— Start Page excerpt —

Securing Data Privacy in Delta Lake

Sampat Budankayala

Vaibhav Gupta

5 min read

Posted on August 21, 2023

At InMobi, we place utmost importance on safeguarding the privacy of user data, making it a paramount concern. As a responsible data company, we are committed to adhering to the highest standards of data protection and compliance with relevant privacy regulations, including the California Consumer Privacy Act (CCPA) and the General Data Protection Regulation (GDPR).

To effectively address these concerns, we have adopted the Databricks Lake House platform, which enables us to build scalable, robust, and resilient data platforms that empower us to extract maximum value from our data and better serve our customers while ensuring the utmost security and privacy for our users.

As the volume and complexity of data continue to grow at an exponential rate, the need for stringent data management and governance practices has become even more critical. To this end, we are committed to complying with all privacy regulations that require us to potentially delete all personal information about a consumer upon request.

With the Databricks data-lake architecture and Delta Lake, we have implemented a range of measures to ensure that we meet these requirements. By utilizing the latest data management and governance technologies, we can effectively protect user data privacy while maintaining the integrity and availability of our data assets.

Our commitment to privacy compliance is an ongoing journey as we continue to invest in best practices and innovative solutions to meet evolving regulatory requirements and the needs of our customers.

— End Page excerpt —

* **Directives**
• 1. Which two privacy regulations does the Delta Lake data privacy post name?
• 2. From the records below, rewrite the lines between the line holding "Politische Bildung (33, 146)" and the line holding "Bars (21, 593)", inclusive, requests included, and shift every number in the answer coordinates by -94. Leave the pictures out.

— Start Items —

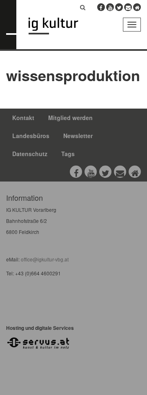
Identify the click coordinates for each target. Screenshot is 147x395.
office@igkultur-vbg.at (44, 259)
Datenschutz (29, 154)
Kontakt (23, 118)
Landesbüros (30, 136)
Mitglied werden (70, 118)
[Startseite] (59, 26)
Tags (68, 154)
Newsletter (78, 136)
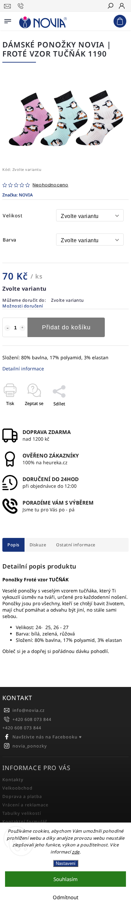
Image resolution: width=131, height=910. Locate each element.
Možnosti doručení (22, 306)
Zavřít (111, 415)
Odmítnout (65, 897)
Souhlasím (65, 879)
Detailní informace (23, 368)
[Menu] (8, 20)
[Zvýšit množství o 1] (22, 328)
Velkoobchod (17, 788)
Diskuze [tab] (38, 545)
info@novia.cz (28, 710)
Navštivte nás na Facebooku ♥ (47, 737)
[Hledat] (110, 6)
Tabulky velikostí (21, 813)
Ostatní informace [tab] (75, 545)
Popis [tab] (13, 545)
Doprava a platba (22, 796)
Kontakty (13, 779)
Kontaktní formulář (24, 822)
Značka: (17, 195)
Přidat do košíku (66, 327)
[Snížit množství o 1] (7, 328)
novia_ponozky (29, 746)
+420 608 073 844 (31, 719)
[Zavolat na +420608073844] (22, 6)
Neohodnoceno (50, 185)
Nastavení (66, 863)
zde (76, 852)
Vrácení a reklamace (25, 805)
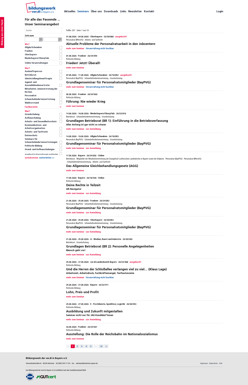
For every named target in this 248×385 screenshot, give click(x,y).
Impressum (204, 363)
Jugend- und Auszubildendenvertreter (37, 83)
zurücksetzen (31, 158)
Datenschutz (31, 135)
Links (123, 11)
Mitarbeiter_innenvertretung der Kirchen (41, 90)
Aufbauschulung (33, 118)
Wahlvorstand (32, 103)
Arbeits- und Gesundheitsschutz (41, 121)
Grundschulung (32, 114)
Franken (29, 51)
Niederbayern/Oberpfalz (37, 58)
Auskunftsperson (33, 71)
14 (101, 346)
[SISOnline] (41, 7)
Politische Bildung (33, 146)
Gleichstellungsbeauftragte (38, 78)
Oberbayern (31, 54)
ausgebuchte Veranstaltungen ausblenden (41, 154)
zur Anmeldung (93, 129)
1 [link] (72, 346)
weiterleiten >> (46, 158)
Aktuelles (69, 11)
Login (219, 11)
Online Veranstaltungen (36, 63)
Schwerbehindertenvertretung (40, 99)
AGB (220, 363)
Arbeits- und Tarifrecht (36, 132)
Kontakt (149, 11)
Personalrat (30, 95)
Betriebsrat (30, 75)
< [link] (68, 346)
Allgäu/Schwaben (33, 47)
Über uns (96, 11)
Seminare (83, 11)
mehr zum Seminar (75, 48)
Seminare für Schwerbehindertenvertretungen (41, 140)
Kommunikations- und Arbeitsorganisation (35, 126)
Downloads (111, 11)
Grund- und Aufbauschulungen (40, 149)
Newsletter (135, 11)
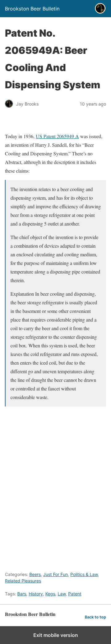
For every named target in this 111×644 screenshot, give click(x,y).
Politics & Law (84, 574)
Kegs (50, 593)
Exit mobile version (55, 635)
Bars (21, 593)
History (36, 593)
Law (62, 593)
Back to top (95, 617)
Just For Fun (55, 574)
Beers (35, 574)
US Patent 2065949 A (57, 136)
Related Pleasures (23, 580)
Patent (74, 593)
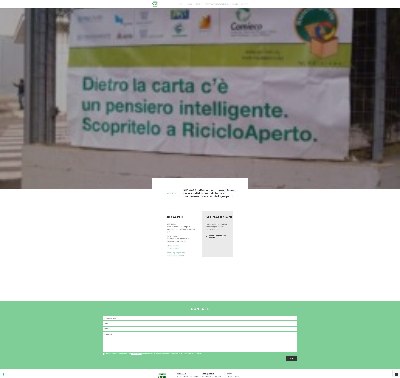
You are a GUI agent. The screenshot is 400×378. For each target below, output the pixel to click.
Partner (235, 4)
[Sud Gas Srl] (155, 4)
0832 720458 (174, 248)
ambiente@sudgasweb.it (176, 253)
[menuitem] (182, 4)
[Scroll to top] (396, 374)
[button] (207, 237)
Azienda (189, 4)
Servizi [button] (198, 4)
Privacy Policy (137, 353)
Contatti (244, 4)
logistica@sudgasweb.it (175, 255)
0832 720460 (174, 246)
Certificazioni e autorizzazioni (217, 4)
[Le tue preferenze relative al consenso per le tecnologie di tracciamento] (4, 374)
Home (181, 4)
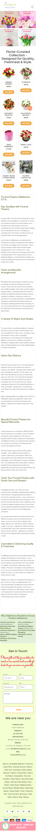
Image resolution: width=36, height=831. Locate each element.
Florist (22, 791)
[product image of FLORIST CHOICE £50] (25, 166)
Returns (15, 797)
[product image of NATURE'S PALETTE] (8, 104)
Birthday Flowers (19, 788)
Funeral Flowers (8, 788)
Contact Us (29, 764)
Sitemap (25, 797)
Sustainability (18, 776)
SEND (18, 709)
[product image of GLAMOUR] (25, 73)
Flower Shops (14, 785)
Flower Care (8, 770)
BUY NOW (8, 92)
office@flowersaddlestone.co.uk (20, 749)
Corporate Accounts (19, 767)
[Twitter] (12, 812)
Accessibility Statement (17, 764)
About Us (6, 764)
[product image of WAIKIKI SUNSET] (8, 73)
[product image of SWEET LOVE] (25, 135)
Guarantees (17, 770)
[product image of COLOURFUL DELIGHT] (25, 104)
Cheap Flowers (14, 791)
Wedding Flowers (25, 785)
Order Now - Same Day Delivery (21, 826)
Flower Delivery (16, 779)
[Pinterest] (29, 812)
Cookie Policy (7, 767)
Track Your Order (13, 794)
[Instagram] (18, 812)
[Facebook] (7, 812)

— End Items —

* **Answers**
• 1. The California Consumer Privacy Act (CCPA) and the General Data Protection Regulation (GDPR).

• 2.
Politische Bildung (-61, 52)
Gleichstellungsbeauftragte (-56, -16)
Oberbayern (-63, -40)
ausgebuchte Veranstaltungen ausblenden (-53, 60)
zur Anmeldung (-1, 35)
1 [link] (-22, 252)
weiterleiten >> (-48, 64)
Aktuelles (-25, -83)
Login (125, -83)
Online Veranstaltungen (-58, -31)
Schwerbehindertenvertretung (-54, 5)
AGB (126, 269)
Arbeits- und Tarifrecht (-58, 38)
Kontakt (55, -83)
Personalrat (-64, 1)
Betriebsrat (-64, -19)
< [link] (-26, 252)
Allgäu/Schwaben (-61, -47)
Über uns (2, -83)
Seminare (-11, -83)
mehr zum Seminar (-19, -46)
Seminare für Schwerbehindertenvertretungen (-53, 46)
Kommunikations- und Arbeitsorganisation (-59, 32)
Downloads (17, -83)
Grund- und Aufbauschulungen (-54, 55)
Newsletter (41, -83)
For every named target in this 111×644 screenshot, give click(x,y).
Politics & Law (-10, 480)
Kegs (-44, 499)
Exit mobile version (-39, 541)
Bars (-73, 499)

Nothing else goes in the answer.